Die Analyse von Botnets erfolgt über die Auswertung des Verhaltens infizierter Clients, deren Kommunikation mit benachbarter Peer-Dronen und Kommando-Servern. (Banday, Qadri & Shah, 2009) Kommando-Server sind etwa im Falle des Storm-Worm-Botnets nachgebaut worden, wodurch Dronen kontrolliert und gesteuert werden könnten (ähnlich im Falle von Conficker, vgl. Leder & Werner, 2009, und die “Containing Conficker”-Arbeitsgruppe an der Uni Bonn von Tillmann Werner und Felix Leder).

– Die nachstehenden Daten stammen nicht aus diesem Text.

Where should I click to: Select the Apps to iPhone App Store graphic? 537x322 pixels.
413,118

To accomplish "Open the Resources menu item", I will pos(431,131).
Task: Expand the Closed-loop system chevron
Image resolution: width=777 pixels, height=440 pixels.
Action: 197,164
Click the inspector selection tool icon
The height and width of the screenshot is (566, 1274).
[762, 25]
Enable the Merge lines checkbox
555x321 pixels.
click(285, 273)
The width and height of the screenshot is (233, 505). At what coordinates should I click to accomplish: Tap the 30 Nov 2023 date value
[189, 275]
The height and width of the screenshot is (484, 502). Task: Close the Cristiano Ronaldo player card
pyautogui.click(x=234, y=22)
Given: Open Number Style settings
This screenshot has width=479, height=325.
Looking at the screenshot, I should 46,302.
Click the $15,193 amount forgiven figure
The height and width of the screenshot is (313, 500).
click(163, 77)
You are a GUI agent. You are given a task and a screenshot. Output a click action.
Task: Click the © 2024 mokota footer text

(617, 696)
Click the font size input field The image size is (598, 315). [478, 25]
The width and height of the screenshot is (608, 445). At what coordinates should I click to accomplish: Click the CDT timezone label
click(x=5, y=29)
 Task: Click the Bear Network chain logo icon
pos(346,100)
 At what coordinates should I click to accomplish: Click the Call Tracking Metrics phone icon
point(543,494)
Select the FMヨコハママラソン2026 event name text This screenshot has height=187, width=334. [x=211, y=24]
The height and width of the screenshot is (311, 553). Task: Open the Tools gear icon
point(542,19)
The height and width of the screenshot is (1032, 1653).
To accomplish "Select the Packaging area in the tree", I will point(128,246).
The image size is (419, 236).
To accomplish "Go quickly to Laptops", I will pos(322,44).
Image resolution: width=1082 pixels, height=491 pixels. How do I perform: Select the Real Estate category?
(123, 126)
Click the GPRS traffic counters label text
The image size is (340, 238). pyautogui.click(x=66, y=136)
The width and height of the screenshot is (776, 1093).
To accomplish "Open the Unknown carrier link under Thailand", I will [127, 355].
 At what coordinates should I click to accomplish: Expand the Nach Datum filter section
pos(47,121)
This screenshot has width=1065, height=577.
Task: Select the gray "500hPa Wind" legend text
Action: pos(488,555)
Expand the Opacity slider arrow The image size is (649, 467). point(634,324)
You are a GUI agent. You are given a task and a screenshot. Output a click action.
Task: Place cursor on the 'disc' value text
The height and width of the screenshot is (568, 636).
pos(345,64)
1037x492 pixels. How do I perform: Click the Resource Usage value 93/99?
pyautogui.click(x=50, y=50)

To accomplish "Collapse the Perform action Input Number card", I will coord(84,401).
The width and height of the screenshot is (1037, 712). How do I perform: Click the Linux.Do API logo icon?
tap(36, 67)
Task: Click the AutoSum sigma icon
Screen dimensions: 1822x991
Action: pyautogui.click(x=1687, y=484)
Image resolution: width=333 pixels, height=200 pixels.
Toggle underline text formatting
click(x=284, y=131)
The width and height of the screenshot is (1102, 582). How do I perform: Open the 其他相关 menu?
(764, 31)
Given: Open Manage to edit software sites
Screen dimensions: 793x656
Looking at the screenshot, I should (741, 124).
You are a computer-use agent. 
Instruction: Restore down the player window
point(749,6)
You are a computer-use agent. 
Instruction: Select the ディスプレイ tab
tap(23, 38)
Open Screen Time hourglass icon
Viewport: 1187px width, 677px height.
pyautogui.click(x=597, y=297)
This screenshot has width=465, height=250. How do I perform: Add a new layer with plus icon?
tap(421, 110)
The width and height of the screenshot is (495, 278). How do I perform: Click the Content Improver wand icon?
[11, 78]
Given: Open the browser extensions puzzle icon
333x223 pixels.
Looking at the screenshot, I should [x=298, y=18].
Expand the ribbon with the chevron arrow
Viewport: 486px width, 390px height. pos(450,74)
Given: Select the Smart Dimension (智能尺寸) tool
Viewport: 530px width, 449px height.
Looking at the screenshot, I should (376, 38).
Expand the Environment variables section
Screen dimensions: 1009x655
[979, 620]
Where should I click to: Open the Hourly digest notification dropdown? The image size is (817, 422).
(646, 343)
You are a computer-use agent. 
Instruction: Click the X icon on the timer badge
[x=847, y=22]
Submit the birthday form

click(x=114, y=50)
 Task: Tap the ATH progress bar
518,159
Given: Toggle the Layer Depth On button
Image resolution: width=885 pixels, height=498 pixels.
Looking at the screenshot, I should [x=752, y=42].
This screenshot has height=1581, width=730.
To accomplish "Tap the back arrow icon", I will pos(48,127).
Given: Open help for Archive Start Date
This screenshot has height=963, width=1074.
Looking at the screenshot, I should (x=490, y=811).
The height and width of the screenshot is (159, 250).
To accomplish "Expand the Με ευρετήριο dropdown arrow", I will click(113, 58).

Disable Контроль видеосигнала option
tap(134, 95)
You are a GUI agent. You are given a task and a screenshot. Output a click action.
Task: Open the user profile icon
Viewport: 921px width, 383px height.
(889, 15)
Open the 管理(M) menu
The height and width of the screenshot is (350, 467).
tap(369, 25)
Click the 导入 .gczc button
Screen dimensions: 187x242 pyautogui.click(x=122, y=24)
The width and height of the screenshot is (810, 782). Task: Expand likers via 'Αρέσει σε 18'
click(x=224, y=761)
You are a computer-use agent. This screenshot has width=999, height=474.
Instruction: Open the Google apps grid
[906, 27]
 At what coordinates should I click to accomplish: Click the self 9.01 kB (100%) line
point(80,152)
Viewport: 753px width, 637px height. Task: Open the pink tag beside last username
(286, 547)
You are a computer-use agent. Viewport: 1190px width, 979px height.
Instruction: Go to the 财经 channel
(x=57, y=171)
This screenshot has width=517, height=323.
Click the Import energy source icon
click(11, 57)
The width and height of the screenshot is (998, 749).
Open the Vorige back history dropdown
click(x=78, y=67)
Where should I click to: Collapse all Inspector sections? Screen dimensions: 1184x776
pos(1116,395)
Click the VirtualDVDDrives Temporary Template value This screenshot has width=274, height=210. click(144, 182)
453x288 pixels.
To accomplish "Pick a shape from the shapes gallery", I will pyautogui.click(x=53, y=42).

Die Identifikation von Botnets, die Analyse ihrer Funktionsweise, die Entwicklung neuer Kommando-Software erfolgt bislang eher durch Eigeninitiative und globale Kooperation von Forschern und technischen Experten. Viele Honeypot-Systeme werden von global kooperierenden Wissenschaftlern betrieben, zum Teil in Zusammenarbeit mit der Privatwirtschaft. Die Identifikation von Bots innerhalb dedizierter Netzwerksegmente – etwa das Netz eines ISP – erfolgt mit
Werkzeugen wie BotHunter, einem “network-based malware infection diagnosis system” (BotHunter wird auch in einer Präsentation des eco-Justiziars Frank Ackermann erwähnt). Weil Fefe es erwähnte: Es scheint wohl – wenn ich den Artikel auf die Schnelle richtig deute – möglich, über HTTP kommunizierende Botnets anhand von Anomalien im Netzwerktraffic zu entdecken (Gu 2008).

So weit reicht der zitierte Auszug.